BT launches service to block millions of nuisance calls
BT has launched a service that aims to block up to 30 million nuisance calls before they reach homes each week.
The Call Protect service is under the charge of a team at BT's Oswestry, Shropshire centre, who analyse live data to identify rogue numbers - typically those that make enormous numbers of calls - and add them to a blacklist.
The service, available for BT customers to opt into for free, diverts calls before they reach homes, unlike reactive blocking which has been hampered by nuisance callers frequently changing their numbers to avoid detection.
BT said recent data showed that it could divert up to 15 million calls a week from personal accident claims and PPI companies alone.
Users will also be able to compile their own personal blacklist by adding individual unwanted numbers by dialling 1572 after receiving the call or by going online.
Nuisance callers identified by large numbers of customers will also be added to the list.

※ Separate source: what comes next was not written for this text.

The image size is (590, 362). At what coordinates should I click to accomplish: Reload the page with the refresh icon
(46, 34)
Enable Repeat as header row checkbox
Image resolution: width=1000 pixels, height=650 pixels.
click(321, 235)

A survey for BT found that people receive an average of four nuisance calls a week, and 60% find them stressful.
John Petter, chief executive of BT Consumer, said: "We've been at the forefront of equipping our customers to defend themselves against the huge numbers of PPI and unwanted marketing calls that are continuing to grow.
"Now, with our unique technology, we can identify and tackle huge numbers of those calls in the network and also give our customers control over the calls they receive."
Digital Minister Matt Hancock said: "Nuisance callers are a terrible blight on society and Government and industry are working together to crack down on them.
"We've forced companies to display their numbers when they call you, made it easier to prosecute those involved in making the calls and increased the maximum fines up to £500,000.
"We welcome BT's new service, which offers customers an additional level of protection, helping them to fight back against this ongoing harassment."
Vickie Sheriff, director of campaigns and communications at Which?, said: "Telecoms companies have a responsibility to tackle nuisance calls.
"We have long campaigned for tougher action to tackle this problem and it's encouraging to see new technology being rolled out as part of the solution.
"Now it needs to deliver results for the millions of people harassed every day by nuisance calls, and we expect other companies to follow suit with their own solutions."